Many influential intellectuals and progressive politicians
counted themselves as members, including Ferdinand of Brunswick and the
diplomat Xavier von Zwack, who was the Order's second-in-command. It attracted literary men such as Johann
Wolfgang von Goethe and Johann Gottfried Herder and the reigning dukes of Gotha
and Weimar.
In subsequent use, "Illuminati" has referred to
various organizations which have claimed or have been claimed to be connected
to the original Bavarian Illuminati or similar secret societies, though these
links have been unsubstantiated. These organizations have often been alleged to
conspire to control world affairs, by masterminding events and planting agents
in government and corporations, in order to gain political power and influence
and to establish a New World Order. Central to some of the more widely known
and elaborate conspiracy theories, the Illuminati have been depicted as lurking
in the shadows and pulling the strings and levers of power in dozens of novels,
films, television shows, comics, video games, and music videos.
History
Origins
Adam Weishaupt (1748–1830) became professor of Canon Law and
practical philosophy at the University of Ingolstadt in 1773. He was the only
non-clerical professor at an institution run by Jesuits, whose order Pope
Clement XIV had dissolved in 1773. The Jesuits of Ingolstadt, however, still
retained the purse strings and some power at the University, which they
continued to regard as their own. They made constant attempts to frustrate and
discredit non-clerical staff, especially when course material contained
anything they regarded as liberal or Protestant. Weishaupt became deeply
anti-clerical, resolving to spread the ideals of the Enlightenment (Aufklärung)
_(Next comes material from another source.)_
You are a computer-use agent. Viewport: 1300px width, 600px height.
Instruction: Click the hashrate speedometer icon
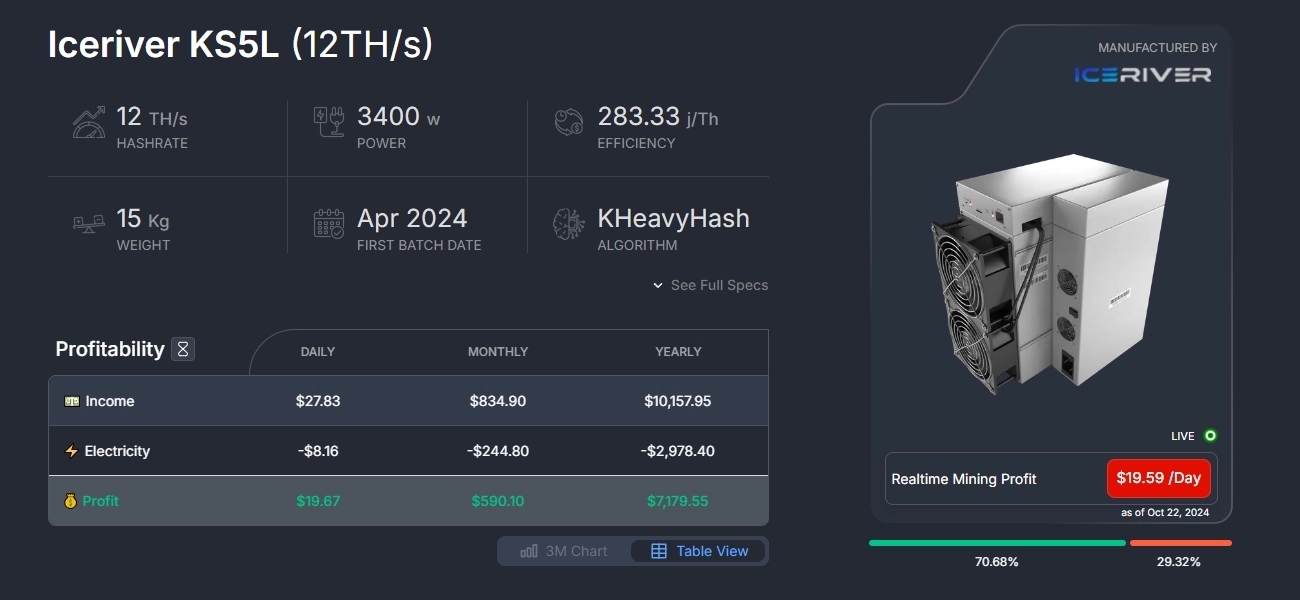(89, 122)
through some sort of secret society of like-minded individuals.
Finding Freemasonry expensive, and not open to his ideas, he
founded his own society which was to have a system of ranks or grades based on that
in Freemasonry, but with his own agenda. His original name for the new order was Bund
der Perfektibilisten, or Covenant of Perfectibility (Perfectibilists); he later
changed it because it sounded too strange. On 1 May 1776, Weishaupt and four students
formed the Perfectibilists, taking the Owl of Minerva as their symbol. The members were to use aliases within the
society. Weishaupt became Spartacus. Law students Massenhausen, Bauhof, Merz
and Sutor became respectively Ajax, Agathon, Tiberius and Erasmus Roterodamus.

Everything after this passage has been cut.